Wednesday, October 08, 2008

Have Ray Gun! Will Travel! Please Pay Me! (part 9)

I have entered the heathen death phallus in a space race. I do this not for the money. I have space pirate booty. And space police paychecks. Oh no. I do this for me. And because the prize is a new rocket ship. I hate the heathen death phallus.

Exploring this new rocket ship of mine, I have found terrors. There are tentacled horrors in the bathroom. The bathroom is unusable. I have taken to defecating in the airlock. The Friendly Peanut now rules over the bathroom. It took my mystery pants with it. I am now wearing space pirate pants. They fit surprisingly well.

Amazingly, there were no space pirates left aboard the heathen death phallus when I took it as my own. A strange monster made of bedsheets assaulted me, but I reduced it to radiant light. I live safe in the knowledge that the bed monster is dead.

All this pales in comparison to what I have found. I cried tears of joy. I am still crying...or that might be my tear ducts melting. I am unsure right now. Because the space pirates had a whole room full of rocket liquor and space drugs. Space drugs in all the colors of the rainbow, including ultra-orange and infra-green. Infra-green space drugs make you think you're a twenty-seven legged platypus on steroids with a god complex. I am wary of infra-green space drugs. I have a hard enough time piloting the heathen death phallus with two arms and a ray gun.

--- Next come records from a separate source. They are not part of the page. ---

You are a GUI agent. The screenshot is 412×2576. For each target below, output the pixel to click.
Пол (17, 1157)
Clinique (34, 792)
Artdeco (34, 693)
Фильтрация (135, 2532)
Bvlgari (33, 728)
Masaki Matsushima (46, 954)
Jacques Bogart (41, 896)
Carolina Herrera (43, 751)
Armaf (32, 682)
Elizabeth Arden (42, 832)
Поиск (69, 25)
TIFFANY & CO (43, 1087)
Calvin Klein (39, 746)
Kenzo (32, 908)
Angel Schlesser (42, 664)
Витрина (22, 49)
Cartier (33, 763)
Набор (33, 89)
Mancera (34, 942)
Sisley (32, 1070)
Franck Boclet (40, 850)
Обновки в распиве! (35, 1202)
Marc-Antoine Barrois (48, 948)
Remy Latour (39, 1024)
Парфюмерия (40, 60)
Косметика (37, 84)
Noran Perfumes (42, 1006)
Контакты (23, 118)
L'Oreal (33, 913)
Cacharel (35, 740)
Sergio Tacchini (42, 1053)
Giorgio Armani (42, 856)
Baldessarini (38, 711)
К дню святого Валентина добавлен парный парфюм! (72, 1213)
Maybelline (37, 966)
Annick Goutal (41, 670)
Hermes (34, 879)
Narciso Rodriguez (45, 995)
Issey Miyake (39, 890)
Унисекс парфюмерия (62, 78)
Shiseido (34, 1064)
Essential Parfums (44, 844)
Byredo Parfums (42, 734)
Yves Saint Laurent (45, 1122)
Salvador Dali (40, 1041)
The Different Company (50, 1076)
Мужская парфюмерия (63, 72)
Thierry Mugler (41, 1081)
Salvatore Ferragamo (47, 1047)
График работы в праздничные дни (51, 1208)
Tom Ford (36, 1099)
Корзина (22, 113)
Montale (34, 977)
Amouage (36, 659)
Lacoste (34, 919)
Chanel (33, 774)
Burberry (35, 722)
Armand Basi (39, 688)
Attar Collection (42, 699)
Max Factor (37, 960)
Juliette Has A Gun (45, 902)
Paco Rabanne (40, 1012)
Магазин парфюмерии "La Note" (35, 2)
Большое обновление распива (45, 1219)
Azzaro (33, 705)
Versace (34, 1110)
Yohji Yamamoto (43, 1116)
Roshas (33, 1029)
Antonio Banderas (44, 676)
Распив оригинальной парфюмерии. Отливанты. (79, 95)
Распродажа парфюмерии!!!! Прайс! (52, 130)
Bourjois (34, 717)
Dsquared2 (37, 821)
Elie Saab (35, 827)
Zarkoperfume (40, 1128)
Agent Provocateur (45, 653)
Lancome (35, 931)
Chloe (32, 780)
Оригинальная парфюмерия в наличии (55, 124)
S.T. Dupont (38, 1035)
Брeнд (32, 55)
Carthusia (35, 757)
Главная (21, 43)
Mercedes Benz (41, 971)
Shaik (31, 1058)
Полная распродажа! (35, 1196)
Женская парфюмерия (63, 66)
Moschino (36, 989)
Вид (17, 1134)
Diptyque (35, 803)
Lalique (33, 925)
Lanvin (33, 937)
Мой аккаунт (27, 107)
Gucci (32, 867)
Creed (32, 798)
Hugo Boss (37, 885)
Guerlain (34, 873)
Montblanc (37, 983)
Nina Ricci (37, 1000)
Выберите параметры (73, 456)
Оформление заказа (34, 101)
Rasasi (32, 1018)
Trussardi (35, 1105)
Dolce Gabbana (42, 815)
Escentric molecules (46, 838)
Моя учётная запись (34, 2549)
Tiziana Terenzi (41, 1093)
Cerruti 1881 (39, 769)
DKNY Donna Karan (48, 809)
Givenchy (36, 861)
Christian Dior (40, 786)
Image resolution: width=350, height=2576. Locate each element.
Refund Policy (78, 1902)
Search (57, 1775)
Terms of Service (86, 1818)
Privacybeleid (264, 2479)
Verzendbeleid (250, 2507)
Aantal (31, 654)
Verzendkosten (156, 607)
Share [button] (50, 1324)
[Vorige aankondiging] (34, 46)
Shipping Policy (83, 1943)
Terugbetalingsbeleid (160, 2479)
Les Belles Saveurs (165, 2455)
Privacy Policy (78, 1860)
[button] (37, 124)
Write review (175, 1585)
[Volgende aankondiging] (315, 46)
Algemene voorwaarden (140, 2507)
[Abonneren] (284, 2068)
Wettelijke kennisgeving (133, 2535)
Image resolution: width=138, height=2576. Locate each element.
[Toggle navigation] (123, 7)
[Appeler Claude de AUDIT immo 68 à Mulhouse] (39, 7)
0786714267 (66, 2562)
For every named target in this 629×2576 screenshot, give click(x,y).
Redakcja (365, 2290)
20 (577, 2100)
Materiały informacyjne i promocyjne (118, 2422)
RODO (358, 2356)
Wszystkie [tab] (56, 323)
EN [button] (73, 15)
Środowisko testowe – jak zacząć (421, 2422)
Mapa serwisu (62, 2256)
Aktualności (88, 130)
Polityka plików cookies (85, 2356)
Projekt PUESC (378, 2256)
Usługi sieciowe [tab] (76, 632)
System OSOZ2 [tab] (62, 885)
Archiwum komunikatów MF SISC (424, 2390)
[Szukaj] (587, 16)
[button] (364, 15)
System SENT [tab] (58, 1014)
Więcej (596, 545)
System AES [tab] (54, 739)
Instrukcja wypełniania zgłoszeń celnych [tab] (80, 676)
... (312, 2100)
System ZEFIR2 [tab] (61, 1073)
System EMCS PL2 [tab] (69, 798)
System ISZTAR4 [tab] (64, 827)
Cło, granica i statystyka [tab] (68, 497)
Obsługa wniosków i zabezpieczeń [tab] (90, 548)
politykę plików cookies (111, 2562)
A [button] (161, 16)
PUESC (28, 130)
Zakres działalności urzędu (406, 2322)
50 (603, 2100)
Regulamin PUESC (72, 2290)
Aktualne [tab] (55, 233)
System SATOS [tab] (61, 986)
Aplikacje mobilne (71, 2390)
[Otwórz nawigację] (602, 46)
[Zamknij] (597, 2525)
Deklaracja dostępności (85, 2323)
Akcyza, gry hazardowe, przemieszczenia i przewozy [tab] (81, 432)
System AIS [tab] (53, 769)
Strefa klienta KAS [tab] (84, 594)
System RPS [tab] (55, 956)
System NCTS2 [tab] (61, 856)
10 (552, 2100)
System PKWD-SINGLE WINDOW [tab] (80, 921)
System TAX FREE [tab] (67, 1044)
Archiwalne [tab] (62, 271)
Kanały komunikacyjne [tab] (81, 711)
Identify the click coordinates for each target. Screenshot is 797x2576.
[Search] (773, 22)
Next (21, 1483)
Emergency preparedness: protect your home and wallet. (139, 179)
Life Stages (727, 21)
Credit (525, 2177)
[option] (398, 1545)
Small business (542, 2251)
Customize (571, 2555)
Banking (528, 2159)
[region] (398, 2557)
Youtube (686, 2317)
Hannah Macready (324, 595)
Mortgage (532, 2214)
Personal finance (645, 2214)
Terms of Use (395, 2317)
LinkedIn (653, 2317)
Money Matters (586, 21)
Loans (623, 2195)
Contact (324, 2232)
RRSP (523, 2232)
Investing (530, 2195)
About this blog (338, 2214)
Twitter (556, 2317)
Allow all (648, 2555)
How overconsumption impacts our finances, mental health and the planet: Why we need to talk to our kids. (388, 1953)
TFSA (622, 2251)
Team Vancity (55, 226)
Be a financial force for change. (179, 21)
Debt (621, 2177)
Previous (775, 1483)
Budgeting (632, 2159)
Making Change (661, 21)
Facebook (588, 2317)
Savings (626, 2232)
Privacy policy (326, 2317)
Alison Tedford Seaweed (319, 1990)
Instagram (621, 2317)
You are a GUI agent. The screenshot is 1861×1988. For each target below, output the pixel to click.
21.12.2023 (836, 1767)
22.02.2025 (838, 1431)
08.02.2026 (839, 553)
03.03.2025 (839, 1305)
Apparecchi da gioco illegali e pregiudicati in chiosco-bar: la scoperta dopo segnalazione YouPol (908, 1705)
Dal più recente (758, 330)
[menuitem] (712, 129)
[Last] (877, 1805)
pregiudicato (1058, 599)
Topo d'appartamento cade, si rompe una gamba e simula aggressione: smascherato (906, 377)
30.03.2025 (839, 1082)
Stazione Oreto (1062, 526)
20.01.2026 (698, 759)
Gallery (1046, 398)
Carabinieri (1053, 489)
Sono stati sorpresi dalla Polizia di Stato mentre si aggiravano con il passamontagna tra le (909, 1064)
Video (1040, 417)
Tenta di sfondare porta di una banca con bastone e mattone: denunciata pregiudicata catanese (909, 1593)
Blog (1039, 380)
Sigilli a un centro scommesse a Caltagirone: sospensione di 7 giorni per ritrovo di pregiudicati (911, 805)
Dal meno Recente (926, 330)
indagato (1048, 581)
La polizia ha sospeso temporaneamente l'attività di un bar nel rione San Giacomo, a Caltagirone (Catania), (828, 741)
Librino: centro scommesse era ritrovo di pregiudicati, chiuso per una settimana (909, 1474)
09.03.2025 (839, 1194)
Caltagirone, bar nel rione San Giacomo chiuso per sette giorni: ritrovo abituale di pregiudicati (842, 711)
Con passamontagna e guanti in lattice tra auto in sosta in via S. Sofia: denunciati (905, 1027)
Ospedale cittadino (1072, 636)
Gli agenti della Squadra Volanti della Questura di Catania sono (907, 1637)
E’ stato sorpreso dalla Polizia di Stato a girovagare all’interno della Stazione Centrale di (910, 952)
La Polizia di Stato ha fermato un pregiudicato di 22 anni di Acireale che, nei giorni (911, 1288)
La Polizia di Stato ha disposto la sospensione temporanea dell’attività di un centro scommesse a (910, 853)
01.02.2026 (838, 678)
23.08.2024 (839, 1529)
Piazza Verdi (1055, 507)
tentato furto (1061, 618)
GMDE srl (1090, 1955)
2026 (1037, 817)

Speaking of which, I believe that these space pirates had more arms than initially thought. Everything here requires four arms to use. This aggravates me. It truly is a heathen device.

Anyway. The race.

I learned about this race because the space pirates had already signed up for it. I was then approached by giant crocodile men in large tank ships to make sure that I participated. They said they had money riding on me. When I informed them that I was the proud new owner of the Heathen Death Phallus they laughed. Then they hit me. A lot. I wisely decided not to vaporise them. Have you ever tried to get rid of the smell of radiant crocodile?

So emboldened by threats, I set forth to the space race. I will be there soon. The Friendly Peanut is engaged in fell acts with the tentacle bathroom horrors. I have drunk too much rocket liquor. I shall have to use the airlock soon.

...

I have arrived at the space race. It is a race. In space. The entirety of the thing that can be described in the two preceding sentences. Everything else is just dodging around asteroids, small stars, black holes, and sentient space beasts the size of nebulae who eat ships like they were Friendly Peanuts. We are only snacks to greater powers.

There are approximately thirteen other ships involved in the space race. I say "approximately" because two others have already been destroyed. One was converted into starlight by an as-yet-unknown-assailant. Possibly the Man With No Name! The sixteenth ship refuses to exist and not-exist at the same time, and so tends to appear and disappear whenever the cat in its rocket engine dies.

The race will begin soon. I have taken more space drugs. I need to be sharp for this. Sharp like a space tack. On the attack. Like a space razor. With a...I hate rhyming. These space pirate space drugs make me rhyme more. They also make me interject "space" more often. I believe they are purely concentrated space madness. Space.

I grip my bottle of rocket liquor in my free hand. There is a grin on my face. I imagine I look like a hungry ghoul. My ray gun sits in my lap. The Friendly Peanut has come to sit on my shoulder, covered in tentacle monster slime. Soon the race shall begin.

Some idiot in the ship beside me is making rude gestures. Oh yes, sir! I know you! I can see your brain through the space drugs! Your evil, wicked space brain! You and your hairy friend shall soon eat my afterburners. The space race begins!

The space race begins! Onward, heathen death phallus! Onward into oblivion! Onward to the death of Dirk Gradient! SPACE!